[Stored items]
● ● ● ●
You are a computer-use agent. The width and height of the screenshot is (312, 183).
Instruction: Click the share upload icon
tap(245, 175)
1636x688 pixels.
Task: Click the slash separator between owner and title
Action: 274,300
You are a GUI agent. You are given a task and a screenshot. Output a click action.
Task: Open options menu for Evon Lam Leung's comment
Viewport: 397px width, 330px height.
● ● ● ●
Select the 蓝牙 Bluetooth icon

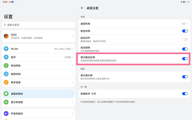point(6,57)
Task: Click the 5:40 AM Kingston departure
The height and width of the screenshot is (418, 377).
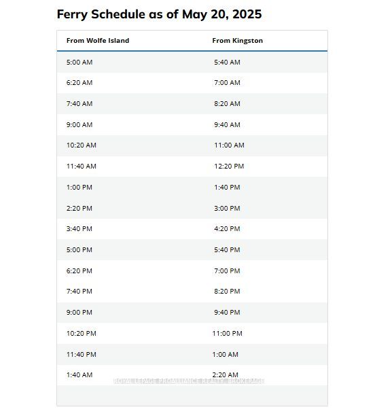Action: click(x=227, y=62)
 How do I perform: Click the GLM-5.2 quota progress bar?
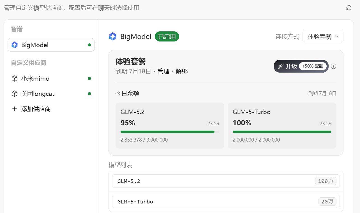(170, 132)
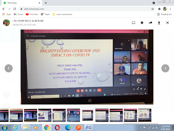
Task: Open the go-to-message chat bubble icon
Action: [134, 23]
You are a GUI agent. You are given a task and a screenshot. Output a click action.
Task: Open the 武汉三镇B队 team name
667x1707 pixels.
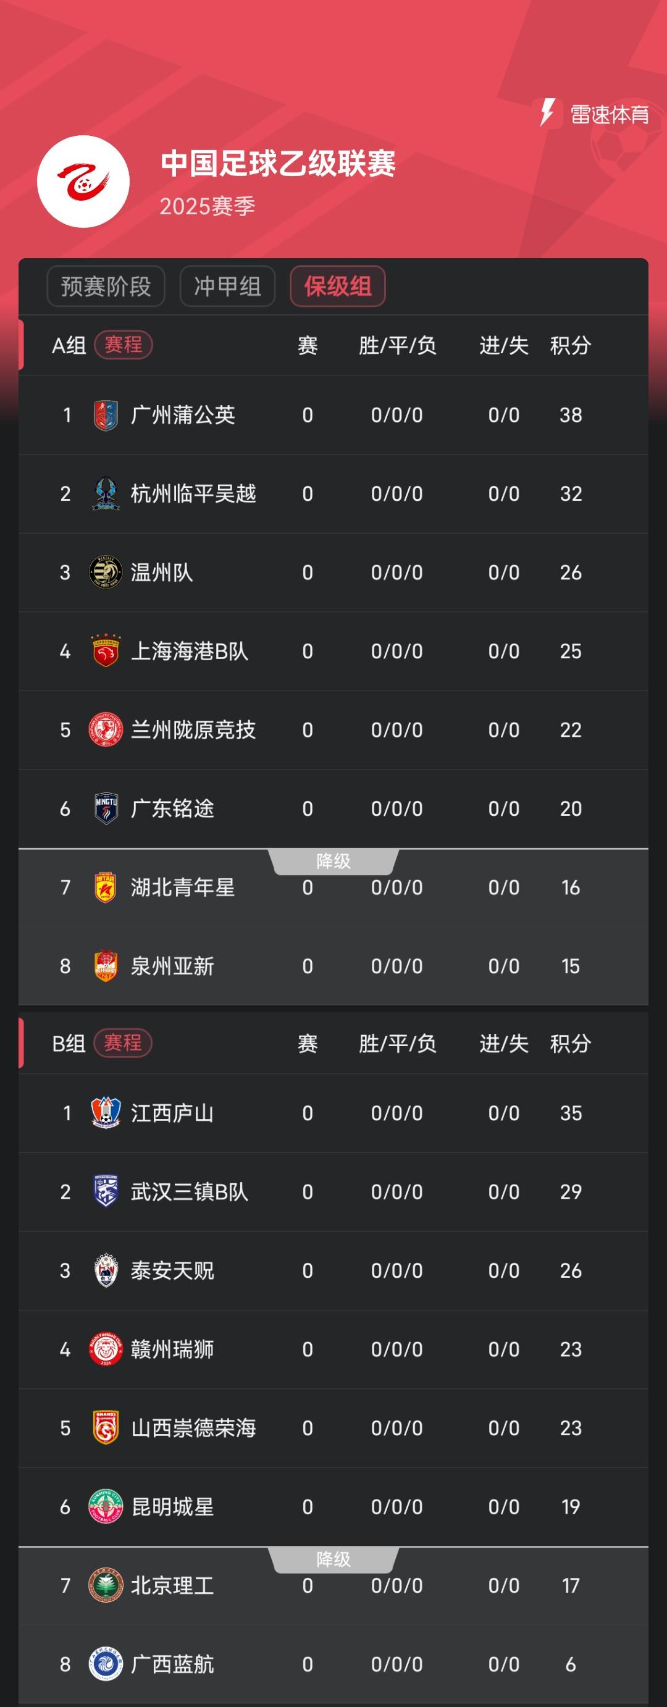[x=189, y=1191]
● ● ● ●
◆ **WHAT THE TASK REQUIRES**: Would you retype exactly the lines above, from the line with "Instruction: Click the share upload icon" to the line with "Viewport: 397px width, 330px height.", with both end lines kept and nothing more?

◆ **OUTPUT OF THE EXERCISE**:
Instruction: Click the share upload icon
tap(245, 175)
1636x688 pixels.
Task: Click the slash separator between owner and title
Action: 274,300
You are a GUI agent. You are given a task and a screenshot. Output a click action.
Task: Open options menu for Evon Lam Leung's comment
Viewport: 397px width, 330px height.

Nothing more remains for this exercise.